**YOUR GOAL**
Every line from the one with "Given: Click the 登录 sign-in button" through the final line of the data below goes in the answer, copied exactly. Pictures do not.
═════ TASK DATA ═════
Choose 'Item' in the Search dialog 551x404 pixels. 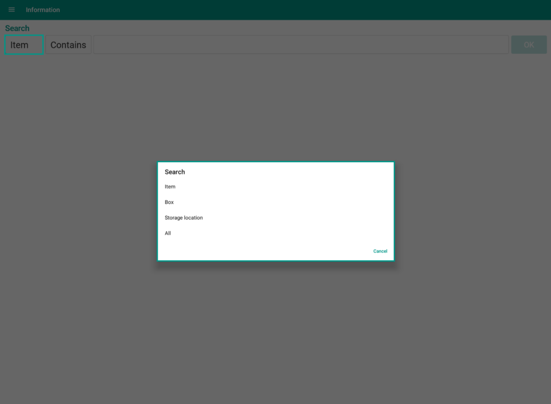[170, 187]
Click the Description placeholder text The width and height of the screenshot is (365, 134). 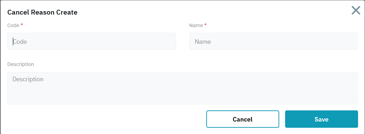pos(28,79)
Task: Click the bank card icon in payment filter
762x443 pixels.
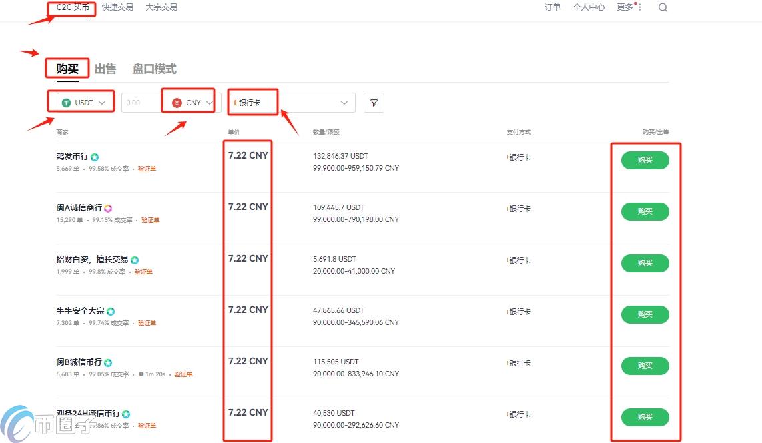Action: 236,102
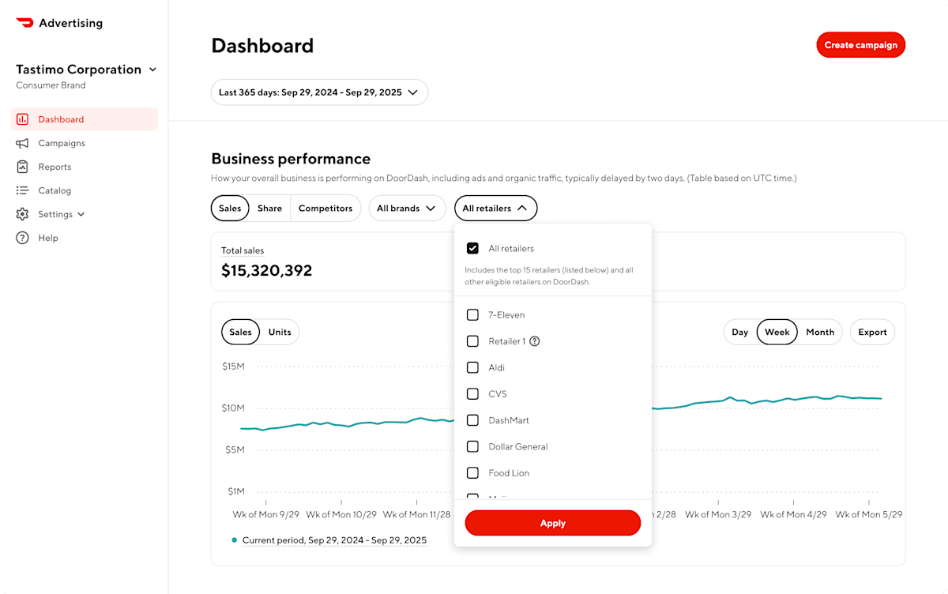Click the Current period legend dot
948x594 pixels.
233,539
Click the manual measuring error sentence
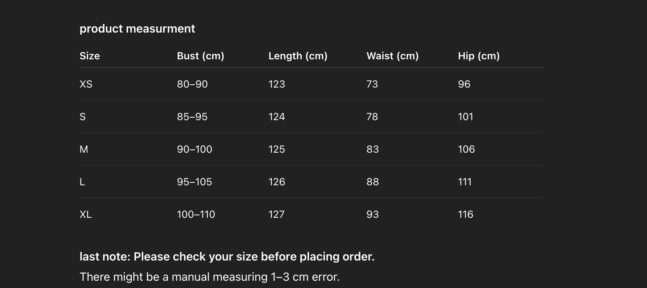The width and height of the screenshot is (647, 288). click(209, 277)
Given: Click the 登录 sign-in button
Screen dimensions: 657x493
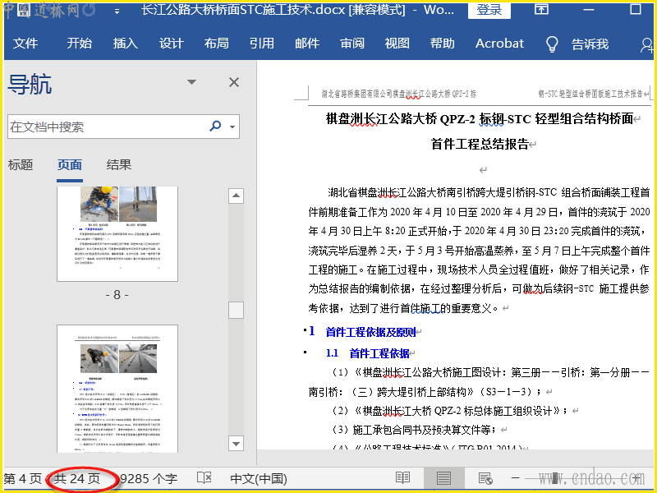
═════
**SOLUTION FOR THIS EXERCISE**
Given: Click the 登录 sign-in button
Screen dimensions: 657x493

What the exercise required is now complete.